Bom dia, Valeria
Essa situação envolve um fluxo bastante específico que merece atenção tanto do ponto de vista fiscal quanto contábil. Vamos entender cada etapa do que foi descrito e as implicações de cada uma.
O que está acontecendo na prática
A filial produz mercadorias e as transfere para a matriz. Depois, a matriz faz uma devolução dessas mesmas mercadorias para a filial. Por fim, a filial realiza o faturamento para o cliente, mas a mercadoria já havia sido enviada fisicamente ao cliente antes, diretamente pela matriz.
Esse tipo de operação gera uma série de questões que precisam ser tratadas com cuidado.
Transferência entre estabelecimentos da mesma empresa
A transferência de mercadorias entre filial e matriz, mesmo que pertençam ao mesmo CNPJ raiz, são tratadas fiscalmente como operações entre estabelecimentos distintos. Isso significa que é necessária a emissão de Nota Fiscal de transferência em cada movimentação, tanto no envio da filial para a matriz quanto na devolução da matriz para a filial.
Essa NF de transferência não é uma venda, mas ainda assim precisa refletir o valor correto da mercadoria e cumprir as obrigações acessórias normais, incluindo o CFOP correto para transferência entre estabelecimentos do mesmo titular. Em operações internas, o CFOP utilizado geralmente é 5.152 (transferência de produção própria, dentro do estado) ou 6.152 (interestadual). Para a devolução da matriz à filial, os CFOPs são 5.201 ou 6.201, dependendo do estado.

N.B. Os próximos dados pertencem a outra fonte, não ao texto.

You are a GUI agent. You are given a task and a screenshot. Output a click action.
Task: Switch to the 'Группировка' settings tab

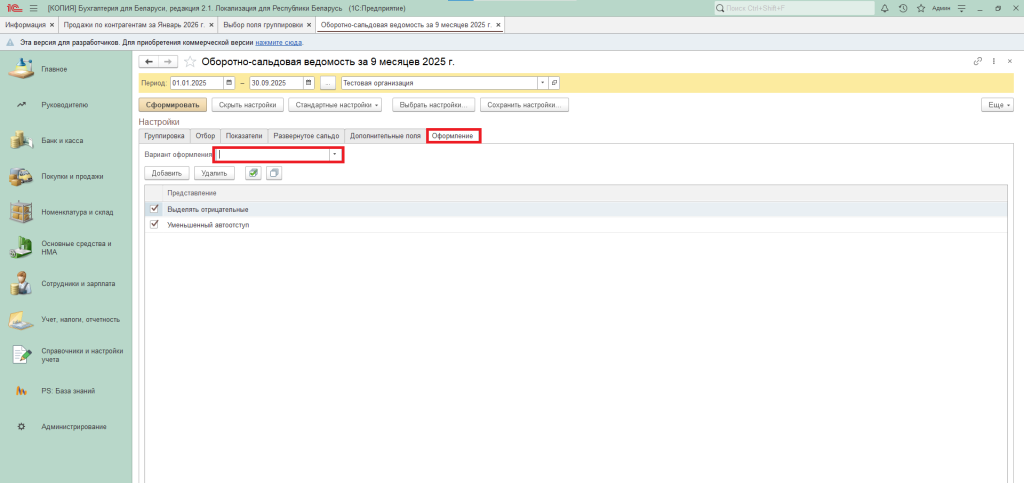164,135
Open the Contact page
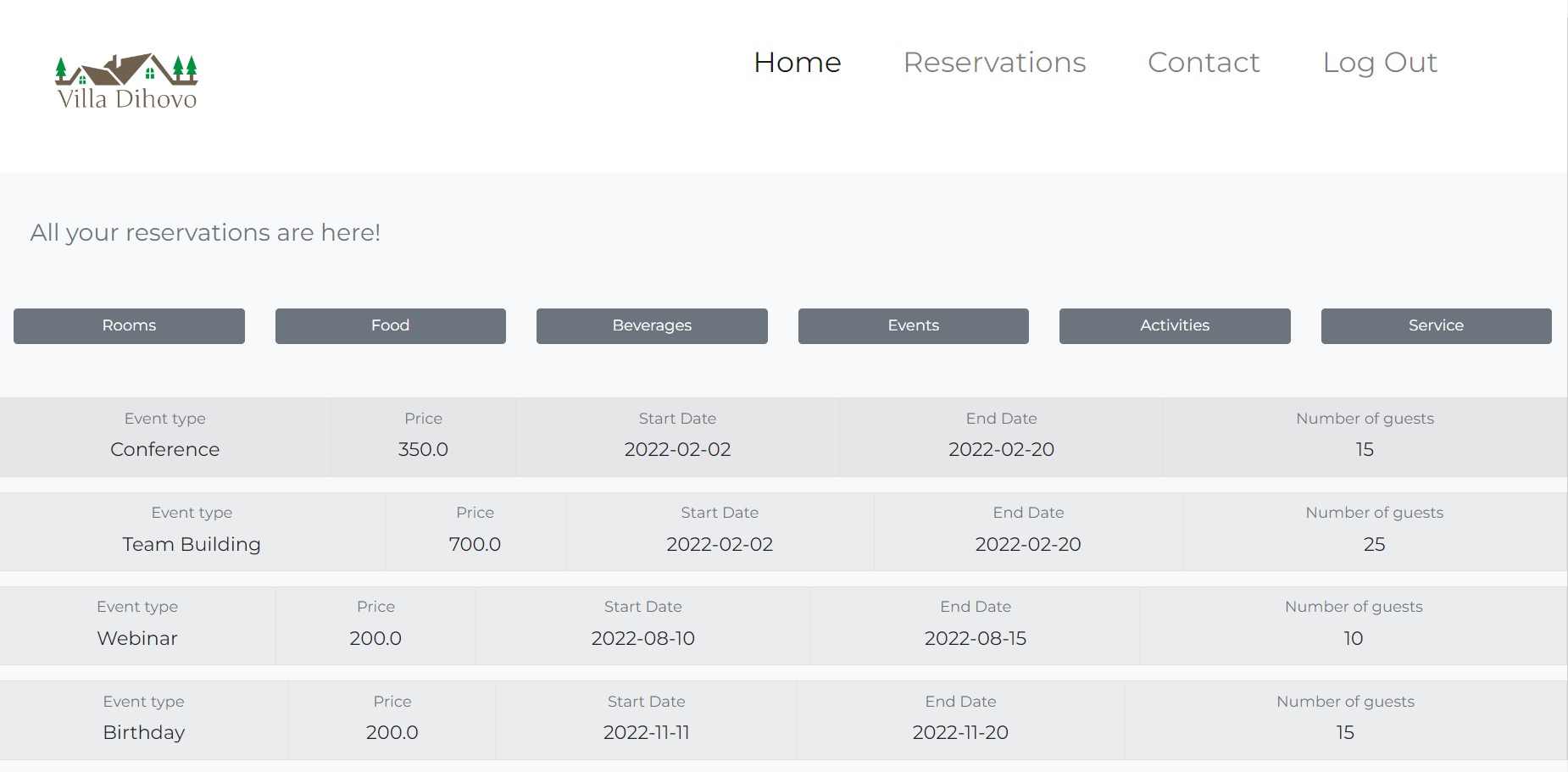The image size is (1568, 772). pos(1203,63)
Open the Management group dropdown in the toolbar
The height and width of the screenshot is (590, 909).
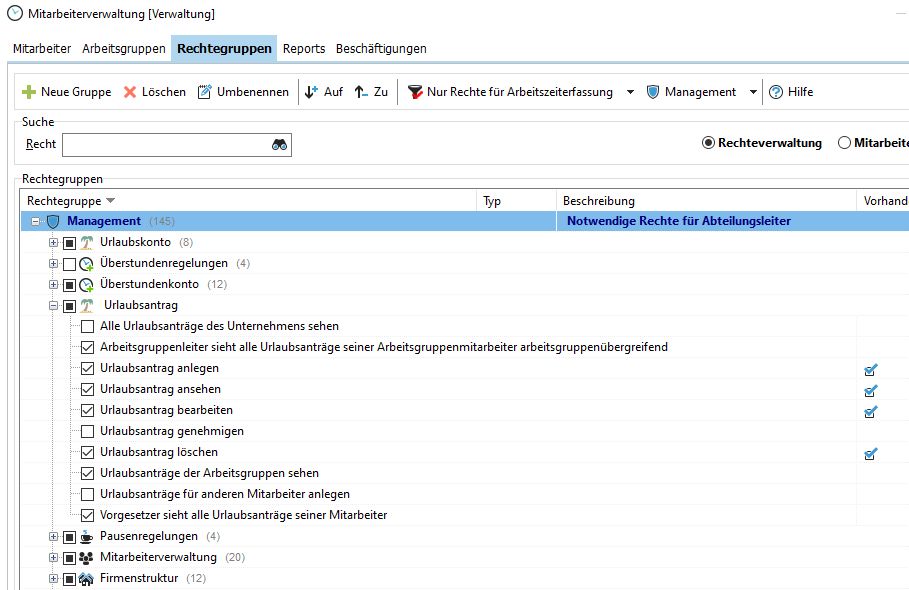tap(755, 92)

O problema do faturamento sem mercadoria em estoque
O ponto mais delicado dessa situação é que no momento em que a filial vai faturar, a mercadoria já foi entregue ao cliente. Isso cria uma inconsistência entre o fluxo fiscal e o fluxo físico da mercadoria.
Fiscalmente, a regra geral é que a Nota Fiscal deve acompanhar a mercadoria no momento do trânsito. Se a mercadoria saiu da matriz diretamente para o cliente sem a NF de venda correspondente, essa situação configura circulação de mercadoria sem documento fiscal, o que é uma irregularidade grave perante o Fisco estadual, podendo gerar autuação, apreensão retroativa e multas.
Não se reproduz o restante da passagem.